ROANOKE TIMES

                         Roanoke Times
                 Copyright (c) 1995, Landmark Communications, Inc.

DATE: THURSDAY, November 25, 1993                   TAG: 9311250271
SECTION: VIRGINIA                    PAGE: D4   EDITION: HOLIDAY 
SOURCE: AMANDA KELL ASSOCIATED PRESS
DATELINE: RICHMOND                                LENGTH: Short


UVA USING CORPSES IN CAR-CRASH TESTING

The University of Virginia is one of two universities that use human corpses in auto crash simulations under a grant from the federal government, a highway safety official said Wednesday.

Between 30 and 40 bodies a year are used in testing at UVa and Heidelberg University in Germany, said George Parker, associate administrator for research at the National Highway Traffic Safety Administration.

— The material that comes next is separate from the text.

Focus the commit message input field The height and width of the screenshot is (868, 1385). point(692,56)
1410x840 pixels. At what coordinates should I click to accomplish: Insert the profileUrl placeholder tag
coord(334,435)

"We need that type of data to find out how people are injured in crashes, to know what areas of the body are injured under what conditions," Parker said.

He said the data are used to calibrate measuring devices on the crash dummies used to test car safety. "If you didn't do this testing, you wouldn't know what limits to put on dummies for crash tests," he said.

"The shorter-term goal is to figure out how dummies can be improved and made more reliable," UVa spokeswoman Louise Dudley said in a telephone interview. "Dummies don't have internal organs or bones, so you can't tell what it takes to break an ankle bone."

Dudley said the university's Automobile Safety Laboratory gets the bodies from the state medical examiner. All of them have been donated for scientific purposes, but lab director Walter D. Pilkey contacts relatives of the deceased for specific permission for auto crash testing, she said.

The laboratory has used about 20 bodies since beginning tests with cadavers in 1989. The research has focused on leg injuries, Dudley said.

She said cadaver tests are performed only when the information cannot be obtained from any other source.